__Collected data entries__
====

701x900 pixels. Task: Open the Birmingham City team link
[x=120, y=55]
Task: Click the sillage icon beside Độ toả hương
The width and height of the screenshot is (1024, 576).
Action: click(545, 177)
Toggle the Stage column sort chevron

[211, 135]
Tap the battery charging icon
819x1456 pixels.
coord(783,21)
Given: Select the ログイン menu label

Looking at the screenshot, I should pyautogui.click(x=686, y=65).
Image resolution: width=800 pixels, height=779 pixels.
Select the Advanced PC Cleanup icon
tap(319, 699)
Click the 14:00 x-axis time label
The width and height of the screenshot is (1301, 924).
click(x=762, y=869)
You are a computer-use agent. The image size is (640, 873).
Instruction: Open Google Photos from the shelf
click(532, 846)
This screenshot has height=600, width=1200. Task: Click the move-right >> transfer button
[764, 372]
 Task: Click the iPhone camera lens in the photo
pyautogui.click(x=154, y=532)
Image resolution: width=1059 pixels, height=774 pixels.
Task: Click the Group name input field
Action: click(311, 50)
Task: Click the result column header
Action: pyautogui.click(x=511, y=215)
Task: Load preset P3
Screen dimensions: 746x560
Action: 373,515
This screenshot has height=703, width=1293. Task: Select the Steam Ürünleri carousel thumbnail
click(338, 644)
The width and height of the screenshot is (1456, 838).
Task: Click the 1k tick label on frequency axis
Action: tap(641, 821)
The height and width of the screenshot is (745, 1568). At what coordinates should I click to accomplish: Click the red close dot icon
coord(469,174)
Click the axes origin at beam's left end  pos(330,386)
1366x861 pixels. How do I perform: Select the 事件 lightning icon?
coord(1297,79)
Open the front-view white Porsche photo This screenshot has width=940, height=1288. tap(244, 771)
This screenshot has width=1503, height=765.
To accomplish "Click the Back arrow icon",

====

__What you are asked to do__
Could you set down each entry above word for word?

__Solution to this problem__
701x900 pixels. Task: Open the Birmingham City team link
[x=120, y=55]
Task: Click the sillage icon beside Độ toả hương
The width and height of the screenshot is (1024, 576).
Action: click(545, 177)
Toggle the Stage column sort chevron

[211, 135]
Tap the battery charging icon
819x1456 pixels.
coord(783,21)
Given: Select the ログイン menu label

Looking at the screenshot, I should pyautogui.click(x=686, y=65).
Image resolution: width=800 pixels, height=779 pixels.
Select the Advanced PC Cleanup icon
tap(319, 699)
Click the 14:00 x-axis time label
The width and height of the screenshot is (1301, 924).
click(x=762, y=869)
You are a computer-use agent. The image size is (640, 873).
Instruction: Open Google Photos from the shelf
click(532, 846)
This screenshot has height=600, width=1200. Task: Click the move-right >> transfer button
[764, 372]
 Task: Click the iPhone camera lens in the photo
pyautogui.click(x=154, y=532)
Image resolution: width=1059 pixels, height=774 pixels.
Task: Click the Group name input field
Action: click(311, 50)
Task: Click the result column header
Action: pyautogui.click(x=511, y=215)
Task: Load preset P3
Screen dimensions: 746x560
Action: 373,515
This screenshot has height=703, width=1293. Task: Select the Steam Ürünleri carousel thumbnail
click(338, 644)
The width and height of the screenshot is (1456, 838).
Task: Click the 1k tick label on frequency axis
Action: tap(641, 821)
The height and width of the screenshot is (745, 1568). At what coordinates should I click to accomplish: Click the red close dot icon
coord(469,174)
Click the axes origin at beam's left end  pos(330,386)
1366x861 pixels. How do I perform: Select the 事件 lightning icon?
coord(1297,79)
Open the front-view white Porsche photo This screenshot has width=940, height=1288. tap(244, 771)
This screenshot has width=1503, height=765.
To accomplish "Click the Back arrow icon",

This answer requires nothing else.